Произнеся эти слова, мудрец вернулся на дорогу и зашагал по ней к закату, охватившему полнеба. Рубивший и зеваки смотрели ему в спину. Потом дровосек, бросив топор, побежал к дороге, чтобы догнать мудреца, но он уже был далеко.
Прошло много лет. Лао-цзы обошел всю Поднебесную. И почти не осталось людей, которые бы не слышали его имени. Но не было ни одного мудреца, который бы прочитал что-либо им написанное. Ведь письмо создала не природа, а сам Лао-цзы призывал вернуться к тому времени, когда вместо иероглифов пользовались узелками. И возникали между мудрыми споры, как понимать то или иное из его изречений. Осмелиться же разыскать его и спросить – не решался никто, ибо известны были его слова о людях, кичащихся своей мудростью и проводящих время в бесплодных спорах.

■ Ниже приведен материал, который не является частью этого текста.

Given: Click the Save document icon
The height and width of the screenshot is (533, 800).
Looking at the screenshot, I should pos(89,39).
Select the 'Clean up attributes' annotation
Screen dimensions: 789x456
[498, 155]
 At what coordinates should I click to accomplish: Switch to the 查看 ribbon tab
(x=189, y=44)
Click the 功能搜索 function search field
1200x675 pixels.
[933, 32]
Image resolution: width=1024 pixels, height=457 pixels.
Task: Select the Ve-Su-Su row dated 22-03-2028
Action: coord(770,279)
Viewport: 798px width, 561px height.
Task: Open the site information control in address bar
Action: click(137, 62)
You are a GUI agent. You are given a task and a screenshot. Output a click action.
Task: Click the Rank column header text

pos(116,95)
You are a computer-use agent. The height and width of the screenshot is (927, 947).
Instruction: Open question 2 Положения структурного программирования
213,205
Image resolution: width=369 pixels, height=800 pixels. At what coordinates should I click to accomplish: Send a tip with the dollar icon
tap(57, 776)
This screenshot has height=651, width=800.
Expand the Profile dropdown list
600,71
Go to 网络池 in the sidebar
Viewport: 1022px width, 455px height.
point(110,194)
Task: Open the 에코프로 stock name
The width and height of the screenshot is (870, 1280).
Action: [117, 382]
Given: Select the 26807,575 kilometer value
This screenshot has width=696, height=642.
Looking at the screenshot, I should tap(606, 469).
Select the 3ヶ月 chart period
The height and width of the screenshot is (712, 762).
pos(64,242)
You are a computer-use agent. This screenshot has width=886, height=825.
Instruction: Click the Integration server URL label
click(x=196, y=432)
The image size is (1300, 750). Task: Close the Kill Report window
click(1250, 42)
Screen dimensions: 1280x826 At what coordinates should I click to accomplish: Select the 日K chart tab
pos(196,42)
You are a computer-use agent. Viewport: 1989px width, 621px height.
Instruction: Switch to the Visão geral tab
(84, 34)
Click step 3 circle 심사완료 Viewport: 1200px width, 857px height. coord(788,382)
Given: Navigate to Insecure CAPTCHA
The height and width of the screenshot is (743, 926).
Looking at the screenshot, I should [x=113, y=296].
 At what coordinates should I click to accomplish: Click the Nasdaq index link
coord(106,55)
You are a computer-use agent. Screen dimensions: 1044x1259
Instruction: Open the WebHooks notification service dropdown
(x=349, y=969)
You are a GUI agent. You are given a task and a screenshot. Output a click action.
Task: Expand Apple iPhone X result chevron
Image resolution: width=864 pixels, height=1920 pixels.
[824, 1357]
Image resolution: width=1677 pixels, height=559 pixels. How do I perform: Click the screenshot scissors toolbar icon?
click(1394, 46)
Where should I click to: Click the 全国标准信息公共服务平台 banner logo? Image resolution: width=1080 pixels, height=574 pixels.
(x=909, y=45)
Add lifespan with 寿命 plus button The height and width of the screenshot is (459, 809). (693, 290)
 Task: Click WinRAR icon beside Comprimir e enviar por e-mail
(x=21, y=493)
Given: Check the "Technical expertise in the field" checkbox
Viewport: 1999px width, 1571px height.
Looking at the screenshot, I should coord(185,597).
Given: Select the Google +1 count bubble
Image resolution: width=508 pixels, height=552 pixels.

И все же нашелся мудрец, который не побоялся встретиться с Лао-цзы. Это был прославленный мудростью Кун-цзы[1], достигший высокого положения в царстве Лу.
В тот день Лао-цзы остановился в пустом доме у дороги. Он был уже стар, чтобы ночевать в открытом поле или в стогу сена. Кун-цзы зашел в дом, и за ним закрылась дверь. Через некоторое время он вышел из дома и вскоре встретился со своими учениками, с нетерпением ожидавшими учителя.
– Увидев меня, – начал Кун-цзы, – Лао-цзы покосился на мой наряд и спросил, кто я. Когда я назвал себя, он сказал, что слышал обо мне и расходится со мной в понимании гуманности. Я запомнил его слова: «Небо и земля не обладают гуманностью, они относятся ко всем существам, как к траве и животным. Мудрый человек не обладает гуманностью и не нарушает естественной жизни народа. Когда будут устранены мудрствование и ученость, тогда народ будет счастливее во сто крат, когда будет устранено то, что ты, Кун-цзы, называешь «гуманностью» и «справедливостью», тогда народ возвратится к сыновней почтительности и отцовской любви, о которых ты так много рассуждаешь».
– И ты ни о чем его не спросил и не возразил ему?
– Я не посмел открыть при нем рта, хотя и не был согласен с ним.
– Тогда разреши мне сделать это за тебя! – воскликнул самый нетерпеливый из его учеников.
Конфуций, Лао-цзы и буддийский архат. Свиток эпохи Мин
– Поторопись, – улыбнулся снисходительно учитель, – Лао-цзы не остается подолгу на одном месте.
И ушел упорный ученик в надежде познать, что такое дао, в беседе с самим Лао-цзы.
Он явился в дом, где учитель встретился с мудрецом, но застал его пустым. Соседи, у которых он стал расспрашивать, какой дорогой ушел Лао-цзы, молча показали ему ту, что вела на запад.
И двинулся ученик этой дорогой, никуда не сворачивая. И дошел он до такого места, где дорога была перегорожена бревном, а у бревна стоял человек с железным мечом.
– Не проходил ли здесь мудрец? – спросил ученик.
– Как же, совсем недавно прошел.
– Где же он? – заволновался ученик.
– В пути, за пределами Поднебесной, – сказал страж, показывая на запад.
– И он ничего тебе не сказал, покидая Поднебесную?
– Нет. Он молча передал мне вот это.
Страж достал из-под плаща связку исписанных иероглифами табличек.
– Я пытался прочесть, но ничего не понял. Возьми, может быть, тебе удастся.
Ученик шел навстречу восходящему солнцу и, ничего не замечая вокруг, читал: «О! Как хаотичен мир, где еще не успели установить порядка! Все люди радостны, словно присутствуют на торжественном угощении или празднуют приход весны. Лишь один я спокоен и не выставляю себя на свет. Я подобен ребенку, который еще не явился в мир. О! Я несусь. Кажется, нет места, где я мог бы остановиться. Все люди полны желаний, лишь я один смог отказаться от всего. Я подобен тому, кто несется в морском просторе и не знает, где ему остановиться».